Either Pearce is a regular Nostradamus or the science was pretty well understood in the late 1980s. Since then, scientists have developed their understanding and fleshed out the detail, and the predictions of how far and fast temperatures will rise have pushed higher.
Those who deny climate change would have you believe the phenomenon is still the subject of dispute. It is not. The debate is about the rate of temperature rise, and the consequences, during the lifetimes of those now living.
But like those in the tobacco industry who spent five decades denying the link between cigarettes and cancer, these people will not go away – they even employ some of the same tobacco lobbyists. The rest of us just have to get past them.
Where does that leave travel? God knows we all need our world to be sustainable. But tourism needs sustainability too. No one in the industry would suggest it despoil a destination and then move on, like strip mining.
There is a circle to be squared in reconciling constant growth with sustainability, but sooner or later the costs of maintaining what we have – or dealing with the consequences – will have to be factored into profit and loss figures, as former World Bank chief economist Sir Nicholas Stern has concluded.

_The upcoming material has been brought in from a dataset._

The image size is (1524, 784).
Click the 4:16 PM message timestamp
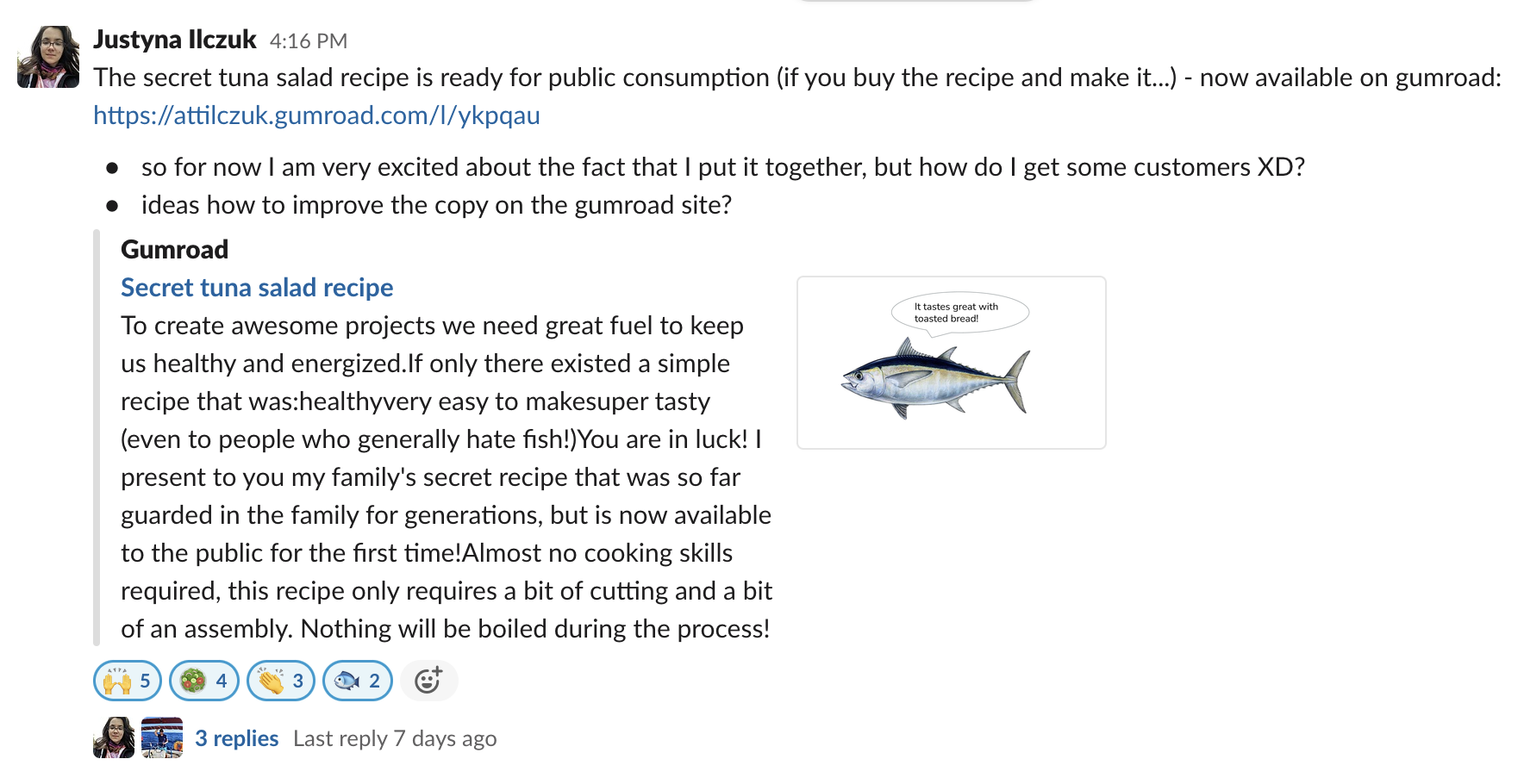[308, 41]
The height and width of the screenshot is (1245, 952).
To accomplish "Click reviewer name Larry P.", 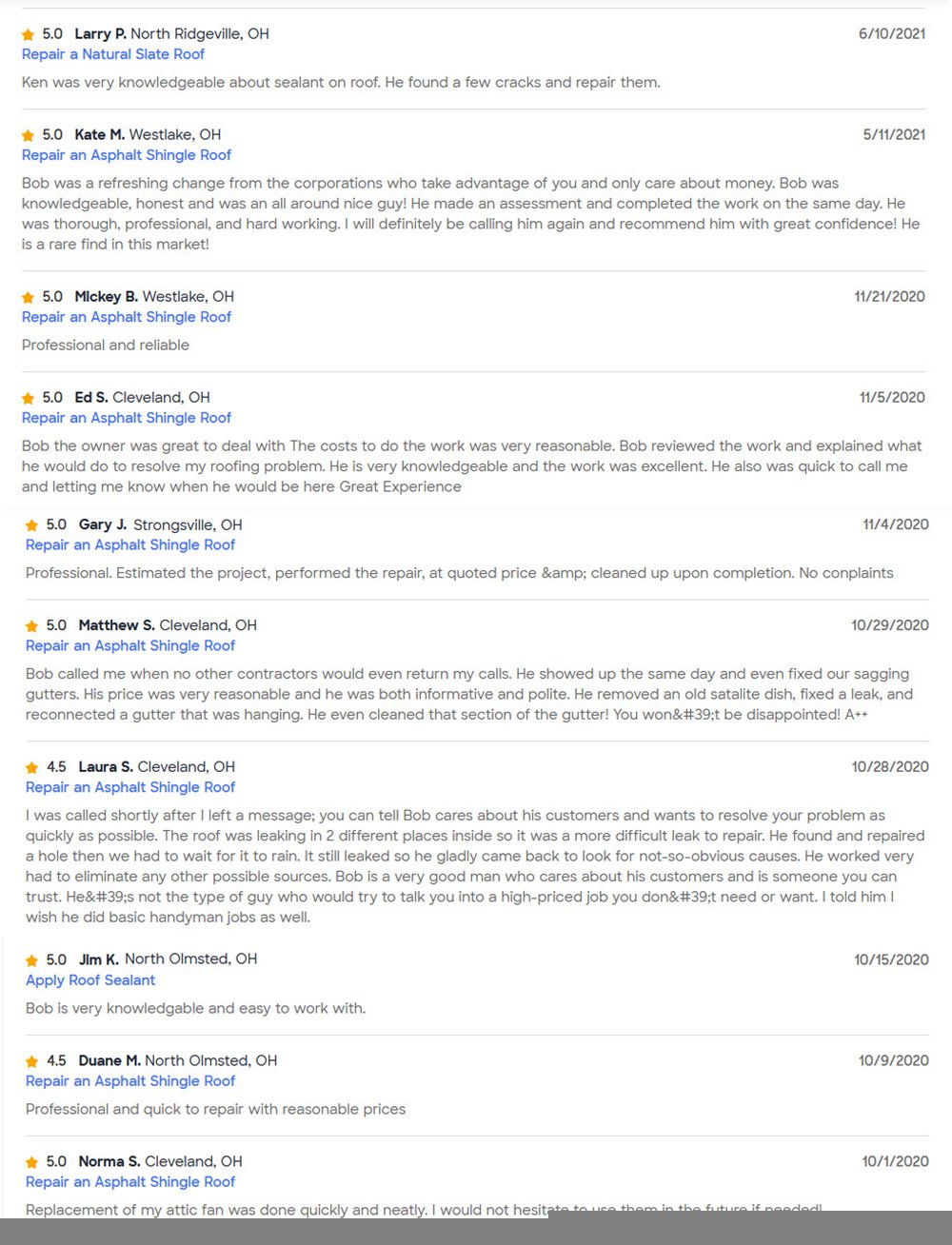I will coord(100,34).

No company is going to commit commercial hara-kiri by cutting back a money-making business, so the industry will require regulation to ensure necessary adjustments impact equally on all.
But that would fly in the face of the deregulation that now dominates and require a global political U-turn of the kind that followed the Wall Street Crash or accompanied the build up and outbreak of World War Two.
Maybe deregulation will turn out to be the fad in the long term. What do you think?